Europe and the US are already gearing up for 6G. Major communications providers AT&T, Verizon, and T-Mobile, along with others, joined the newly formed Alliance for Telecommunications Industry Solutions (ATIS) Next G Alliance, an industry initiative that will advance North American mobile technology leadership in 6G and beyond over the next decade. On January this year the European Commission launched 12 Hexa-X program its research project to define the future of 6G.

Each successive generation of cellular service has offered benefits over its predecessor. 4G improved over 3G services by adding mobile broadband internet access. Such service enabled mobile web access and mobile IP voice, gaming, and videoconferencing applications. Similarly, the main advantage of 5G services over 4G is that 5G offers greater bandwidth, resulting in faster transmission and download speeds. 5G’s capabilities enable many new applications. Those include mobile video streaming, intelligent edge, and greater use of the Internet of Things (IoT).

6G will be significantly faster than 5G. Both make use of higher frequencies of the wireless spectrum. Higher frequencies allow more data to be transmitted faster. How much faster will 6G be over 5G? A commonly stated goal for 6G is for it to be 1,000 times faster than 5G. That will depend on the transmission technologies and broadcast frequencies used.

Latency differences are another aspect used to compare these services. 4G latency is about 50 milliseconds. Current 5G deployments are touting latencies of less than 30 milliseconds. Still, providers expect to reduce that to 10 milliseconds and lower (some say it could possibly be sub-1 millisecond) using techniques such as network slicing. The anticipated 6G bandwidth and latency characteristics will spawn uses in a variety of innovative application areas, including augmented reality (AR) and virtual reality (VR), holographic telepresence, eHealth (healthcare delivered remotely), autonomous vehicles, Industry 4.0, and robotics.

This will require Artificial Intelligence (AI) technology to be an integral part of 6G networks – to develop methodology, algorithms, and architectural requirements for an AI-native network, through AI-driven air interface and AI governance. 6G networks should be designed to incorporate AI operation to optimize network performance, as well as operate to optimize AI performance for other services. Key targets here are to embed AI functionality into the signal processing chain and develop suitable learning methods. Governance and protocols for secure AI needs to be developed for the integration of AI into trustworthy network systems. Further, intelligent orchestration covering dynamic resource management, data-driven optimization, and intent-based operation will be developed to streamline operations of future networks. The potential of node programmability will be studied for improved development speed and flexibility.

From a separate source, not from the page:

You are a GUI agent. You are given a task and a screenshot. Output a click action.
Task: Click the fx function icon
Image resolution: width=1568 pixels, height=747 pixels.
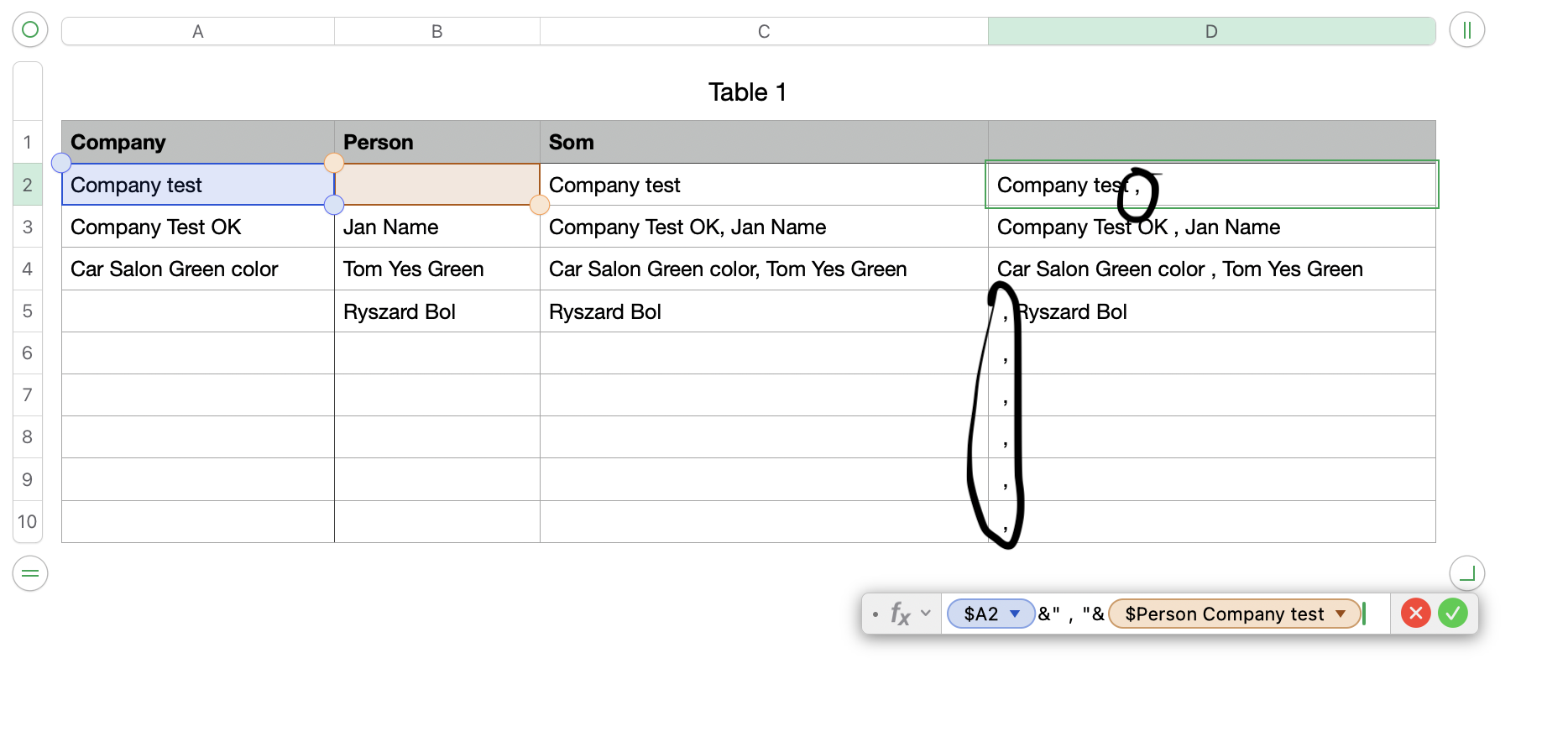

AI/Machine Learning (ML) will bring a major disruption to future networks from impacting the design of air interface, data processing, network architecture and management towards computing for achieving superior performance. It will become essential for the end-to-end network automation dealing with the complexity of orchestration across multiple network domains and layers. Network intelligence will help to improve energy efficiency and ensure service availability by performing optimizations that are challenging for traditional algorithms with AI/ML approaches and carrying out system management tasks autonomously with AI/Machine Reasoning (MR).

However, an autonomous system can only be successful if it is trusted by humans and can be understood and explained. It is extremely critical to establish suitable mechanisms for trustworthy AI. For example: the system needs to be able to explain its actions and why it ended up in its current state; the intelligent system should (i) act lawfully, respecting all applicable laws and regulations (ii) be ethical, respecting the right principles and values, and iii) be technically robust while considering its social environment. Last but not the least, the system must involve humans when needed.